═══ Recorded data

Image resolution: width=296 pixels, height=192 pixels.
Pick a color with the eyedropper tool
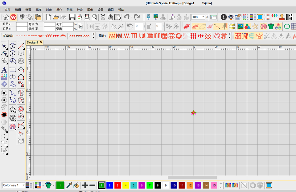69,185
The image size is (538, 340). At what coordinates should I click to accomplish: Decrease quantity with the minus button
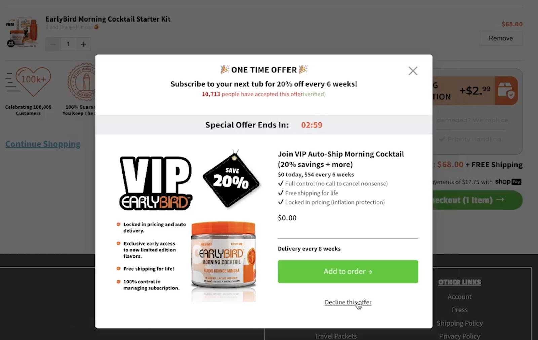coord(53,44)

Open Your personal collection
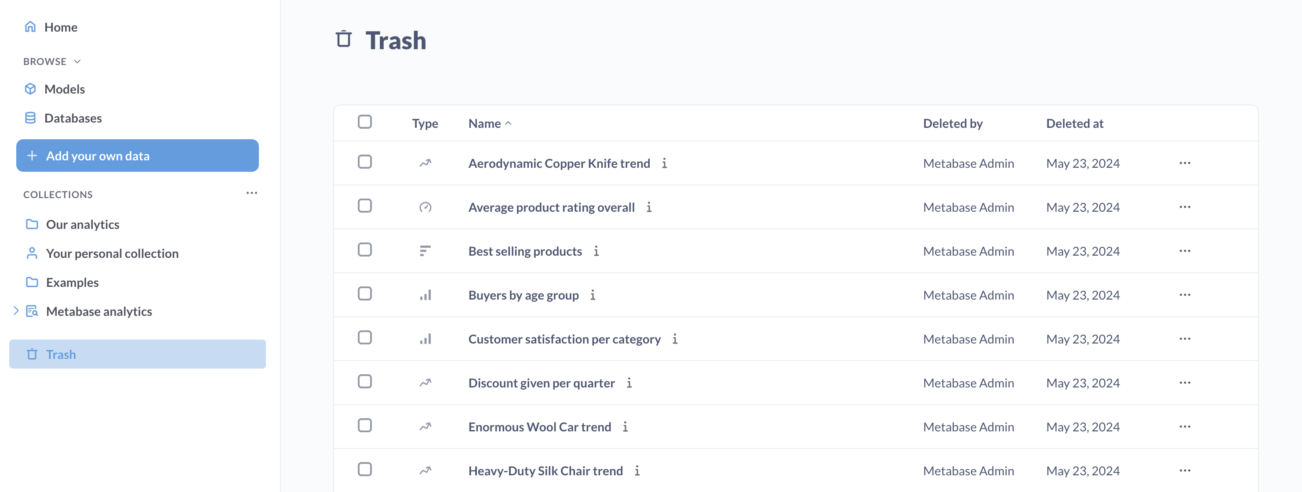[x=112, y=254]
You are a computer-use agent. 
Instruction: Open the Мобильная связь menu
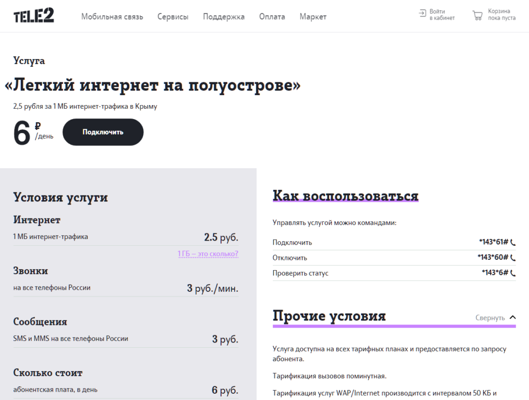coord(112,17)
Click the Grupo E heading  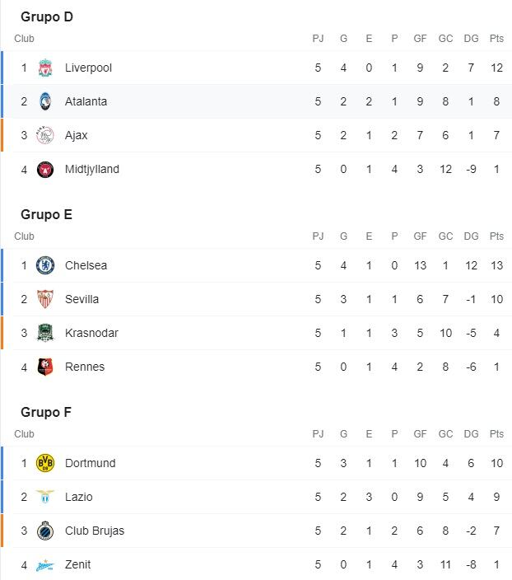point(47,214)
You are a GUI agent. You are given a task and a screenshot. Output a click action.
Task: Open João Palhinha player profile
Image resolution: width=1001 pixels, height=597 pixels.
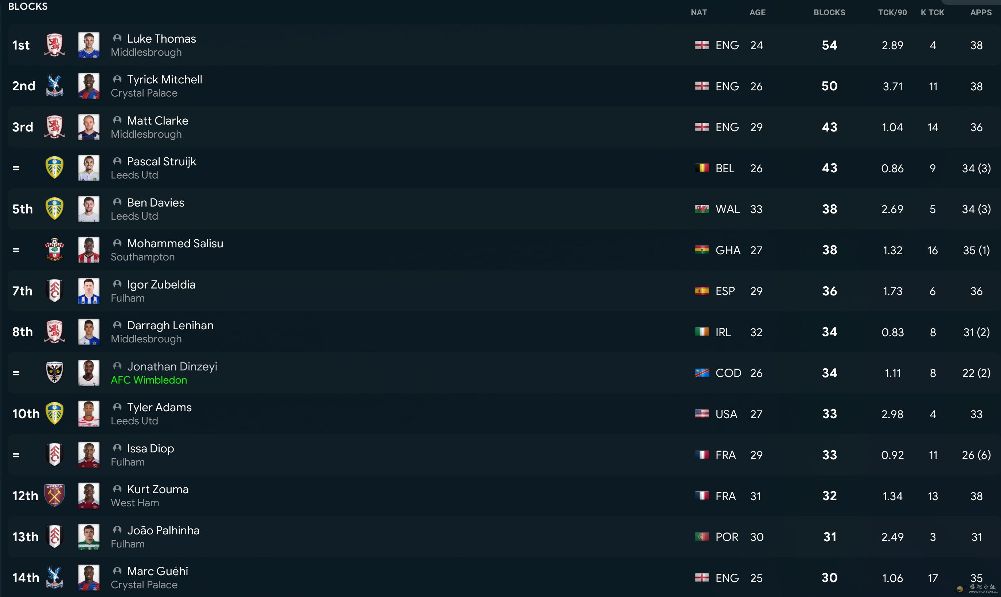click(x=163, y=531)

══════

◆ **What this task involves**
Revise the portion of the listing from its first line through the line containing "[x=112, y=254]" by changing "eyedropper tool" to "color picker tool" and leaving everything else as it is. Omit the pictures from your answer.

◆ **Reply**
Image resolution: width=296 pixels, height=192 pixels.
Pick a color with the color picker tool
69,185
The image size is (538, 340). At what coordinates should I click to accomplish: Decrease quantity with the minus button
coord(53,44)

Open Your personal collection
[x=112, y=254]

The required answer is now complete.